Texte intégral
L’Humanité Dimanche - 10 avril 1997
L’Humanité : Pour la première fois depuis près de vingt ans, les organisations syndicales manifesteront à Paris de façon unitaire le 1er mai. Exemplaire également, l’importance de la participation du mouvement associatif, des comités antiracistes aux assises féministes en passant par les organisations de chômeurs ou de sans-logis. La naissance d’un nouveau 1er mai ?
Louis Viannet : C’est le reflet de ce qui bouge dans le mouvement social dans sa diversité. Le nombre de luttes unitaires dans les entreprises est inséparable des initiatives communes entre syndicats contre la prétention du FN à investir le champ du syndicalisme. Elles sont aussi inséparables du lien qui se crée entre revendications sociales et défense des valeurs. Quelle que soit la motivation qui les pousse à s’engager, les gens ont de plus en plus conscience que la concrétisation de leurs aspirations ne pourra se faire sans luttes et convergences d’intérêts.
L’Humanité : Cette volonté d’unité se traduit-elle aussi au niveau des centrales syndicales ?
Louis Viannet : Le « tous ensemble » signifie aussi toutes forces syndicales ensemble. La CGT souhaite impulser ce processus en tenant compte de la réalité. La division syndicale a structuré un état d’esprit qu’on ne gomme pas d’un revers de la main. C’est au quotidien qu’il faut faire vivre l’idée que l’on peut agir ensemble, sans être d’accord sur tout. Il n’y a pas une méthode. Le tournant que vit le conflit dans le monde de la santé en témoigne.
La bataille contre la réforme hospitalière et l’application du plan Juppé dans le secteur hospitalier a démarré dès les premières retombées des restrictions budgétaires sur les personnels infirmiers, administratif et leurs conditions de travail. Dans un second temps, l’entrée des internes dans ce mouvement a pu être vécue par ce même personnel comme une bataille qui n’était pas la sienne. Dans certains services, les internes sont un peu les patrons.
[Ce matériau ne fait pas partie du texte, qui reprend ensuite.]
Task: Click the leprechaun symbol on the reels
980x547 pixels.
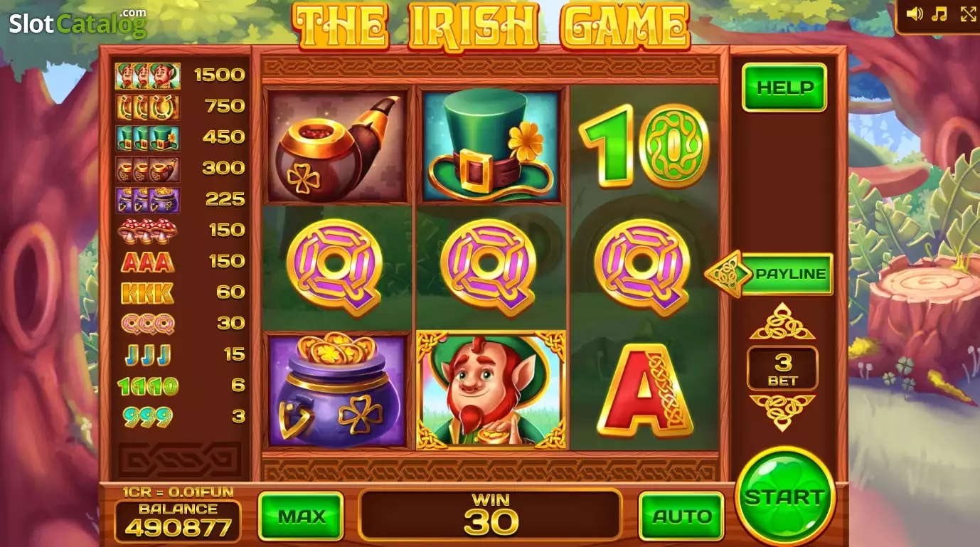Action: pyautogui.click(x=491, y=390)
Ce sentiment a évolué au fur et à mesure du développement du conflit, notamment parce que le contenu revendicatif des internes s’est modifié. Ils ont fait le lien entre la convention médicale et le plan Juppé. Leur opposition à une conception « comparable » de la médecine peut aujourd’hui rejoindre les aspirations des autres personnels de la santé.
L’Humanité : Comment appréciez-vous les récents mouvements contre la loi Debré ou le Front national ? Lors du mouvement de soutien aux sans-papiers, les syndicats étaient fortement présents. A Strasbourg, le 29 mars dernier, cette participation était moins nette. N’y a-t-il pas dans le monde du travail le sentiment que le vrai débat est celui du chômage et qu’il ne peut se limiter à une mobilisation sur les valeurs ?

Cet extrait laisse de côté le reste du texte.